THE MEANING OF SEX IN YOUR RELATIONSHIP
It is important to have a realistic understanding of the nature of your relationship with your sexual partner. A restored erection is no guarantee of improvement in a relationship that may be suffering emotionally, nor is erectile function the key to romance or monogamy. Rick’s response to having ED, living with it, and finding a treatment for it provides one real-life example. At thirty-nine, he was a successful commercial photographer. Divorced, he liked a life where models posed for
him during the day and succumbed to his considerable charms at night. Having a monogamous relationship was the last thing on his mind when ED brought him to my office.
“You know what it is?” he asked me, grinning slyly. “Too many women, that’s what. They’ve just worn me out.”
“How long have they been ‘wearing’ you down?” I wanted to know.
Looking at me sheepishly, he answered truthfully. “It’s been six
months.”
“What happened back then?”
Thinking for a moment, Rick said, “I never considered it before, but it’s when I started having insomnia. It’s something I’ve had off and on for years, but recently it’s been awful. What’s really terrible is that I’m awake so much of the time—and I can’t use it to have sex.”
“So you were satisfied with your sex life the way it was?” I asked.
“Sure, what was not to like? I had a lot of women.

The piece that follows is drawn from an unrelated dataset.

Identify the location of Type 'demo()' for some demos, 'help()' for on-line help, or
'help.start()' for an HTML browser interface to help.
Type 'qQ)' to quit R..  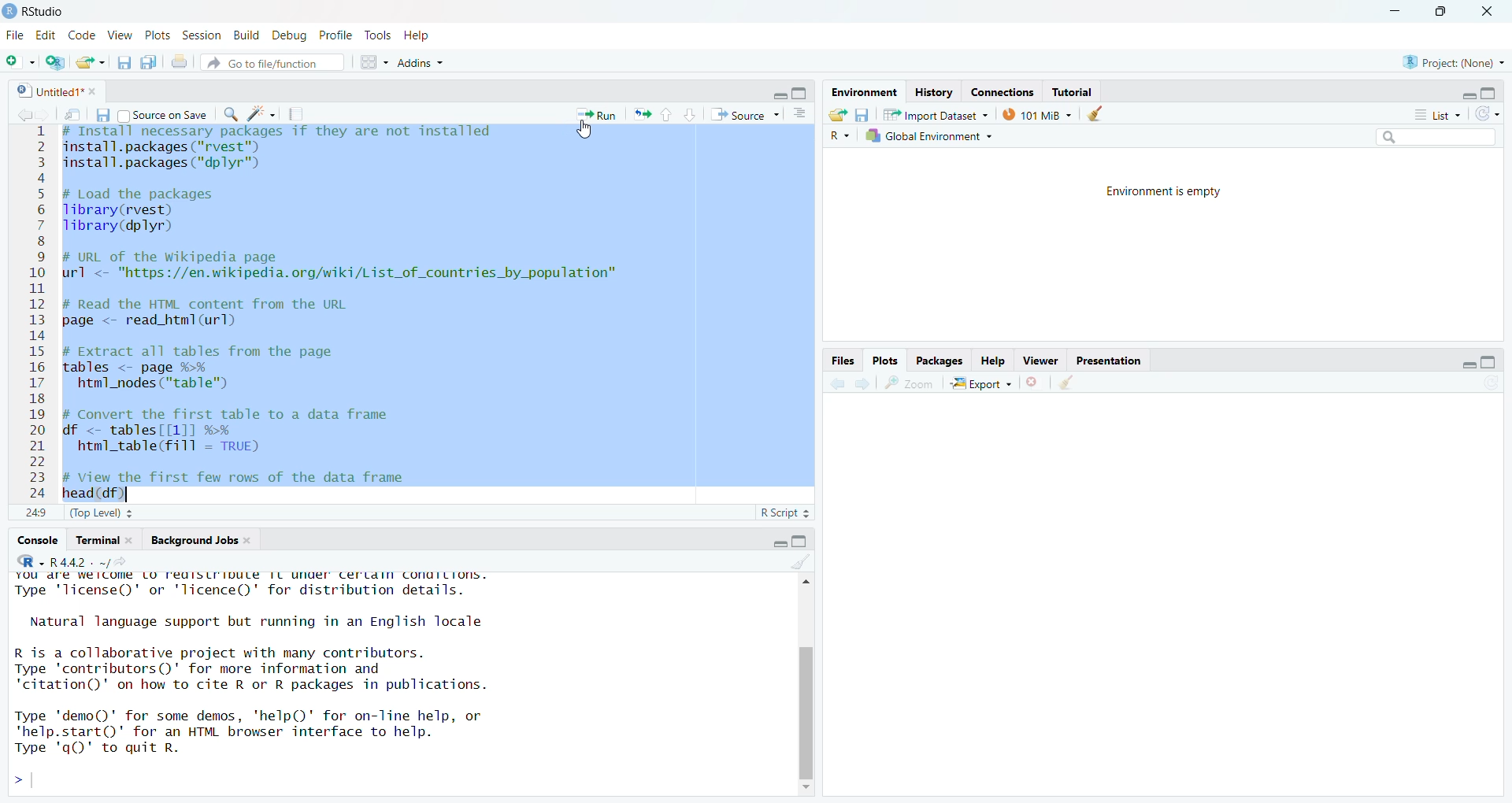
(254, 736).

I loved it—it was the way I dreamed of life being when I was a teenager.”
“Then sex was the most important part of your relationship with those women?”
“What relationship? We slept together; that’s what I wanted. It’s what they wanted, too.” Then he added, “Well, most of them. Sometimes they hinted that they wanted more; but by that time I was ready to move on anyway. But I didn’t think they had anything to complain about. After all, ‘satisfaction guaranteed’ was my motto.”
After telling Rick about the oral medications available to him he was, to say the least, ecstatic. “I can be a man again,” he said. “I don’t have to feel lousy anymore.”
Rick’s story makes it clear that, for him, sex is basically a mutually satisfying recreational activity. Consider his comments:
• he was satisfied with his sex life prior to the onset of ED and happy with his frequent partnerings
• sex was the core of his limited relationships
• he had no relationship aspirations, nor did he wish for a long-term relationship with anyone
• the thought of a renewed, invigorated sex life was all that he yearned for
• he had no inclination to change his emotional lifestyle
• he intended to continue his pre-ED sex life because it worked for him
What the medication could do was restore Rick to his pre-ED life, which was precisely what he wanted. Having been married and divorced, for the time being Rick was perfectly content with the level of intimacy he achieved during his sexual encounters. In his case, limited safe sex was the extent of the relationship he sought with a partner. Once restored, he felt that his life was again complete. “Life couldn’t be better,” he said. “Between the great ladies I get to meet and share some good loving with, and the wonderful family and friends that I have, what more could I want?”